◆ DIRECTIONS FOR THIS TASK:
Starting at the line that holds "Where should I click to: Select" and stopping at the line that holds "Open jockey 団野", restate the records below word for word, with both of those lines included.
DATA RECORDS section start
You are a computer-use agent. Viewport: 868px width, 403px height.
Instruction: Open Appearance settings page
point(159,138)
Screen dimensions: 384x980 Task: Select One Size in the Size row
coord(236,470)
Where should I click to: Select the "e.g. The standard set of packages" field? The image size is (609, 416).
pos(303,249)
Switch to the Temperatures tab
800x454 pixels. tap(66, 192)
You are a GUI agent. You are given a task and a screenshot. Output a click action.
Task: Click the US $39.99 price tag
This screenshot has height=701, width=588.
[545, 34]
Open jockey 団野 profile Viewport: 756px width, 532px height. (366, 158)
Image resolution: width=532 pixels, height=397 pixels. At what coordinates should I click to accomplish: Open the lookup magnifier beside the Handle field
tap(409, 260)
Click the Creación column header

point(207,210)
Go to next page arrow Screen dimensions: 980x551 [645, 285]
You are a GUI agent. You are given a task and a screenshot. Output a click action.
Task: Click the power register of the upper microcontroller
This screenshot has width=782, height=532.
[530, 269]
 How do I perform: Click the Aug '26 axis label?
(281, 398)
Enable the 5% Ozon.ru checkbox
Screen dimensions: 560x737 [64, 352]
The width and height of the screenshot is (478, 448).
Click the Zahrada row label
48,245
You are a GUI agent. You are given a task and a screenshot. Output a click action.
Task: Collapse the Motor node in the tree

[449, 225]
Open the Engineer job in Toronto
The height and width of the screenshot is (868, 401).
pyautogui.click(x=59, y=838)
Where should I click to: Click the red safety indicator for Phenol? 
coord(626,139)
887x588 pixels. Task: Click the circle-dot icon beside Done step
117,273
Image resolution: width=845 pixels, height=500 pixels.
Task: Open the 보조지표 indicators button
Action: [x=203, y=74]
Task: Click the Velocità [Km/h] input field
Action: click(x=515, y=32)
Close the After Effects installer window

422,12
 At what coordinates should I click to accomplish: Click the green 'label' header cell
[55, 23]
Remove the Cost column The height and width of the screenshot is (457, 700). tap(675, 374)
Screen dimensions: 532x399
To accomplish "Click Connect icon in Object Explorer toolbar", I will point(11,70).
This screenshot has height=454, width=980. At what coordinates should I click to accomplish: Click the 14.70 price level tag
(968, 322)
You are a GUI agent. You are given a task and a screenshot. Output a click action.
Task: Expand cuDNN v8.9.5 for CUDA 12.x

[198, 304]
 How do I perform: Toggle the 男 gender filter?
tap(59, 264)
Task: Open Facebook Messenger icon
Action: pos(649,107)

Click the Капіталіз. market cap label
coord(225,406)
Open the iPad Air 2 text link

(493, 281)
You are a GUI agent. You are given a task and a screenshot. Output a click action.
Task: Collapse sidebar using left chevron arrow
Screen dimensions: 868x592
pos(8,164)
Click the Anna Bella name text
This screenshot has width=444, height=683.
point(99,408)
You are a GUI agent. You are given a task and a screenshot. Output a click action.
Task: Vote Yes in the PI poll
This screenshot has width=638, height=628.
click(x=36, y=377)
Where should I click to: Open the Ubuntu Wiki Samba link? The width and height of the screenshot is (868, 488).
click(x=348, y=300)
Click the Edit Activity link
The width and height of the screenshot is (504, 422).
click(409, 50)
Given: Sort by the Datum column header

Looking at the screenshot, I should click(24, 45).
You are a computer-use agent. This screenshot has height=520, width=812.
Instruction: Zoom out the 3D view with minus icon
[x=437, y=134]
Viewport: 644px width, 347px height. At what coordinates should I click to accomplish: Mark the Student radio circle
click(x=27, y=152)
DATA RECORDS section end
◆ RESULT:
Where should I click to: Select the "e.g. The standard set of packages" field? The image size is (609, 416).
pos(303,249)
Switch to the Temperatures tab
800x454 pixels. tap(66, 192)
You are a GUI agent. You are given a task and a screenshot. Output a click action.
Task: Click the US $39.99 price tag
This screenshot has height=701, width=588.
[545, 34]
Open jockey 団野 profile Viewport: 756px width, 532px height. (366, 158)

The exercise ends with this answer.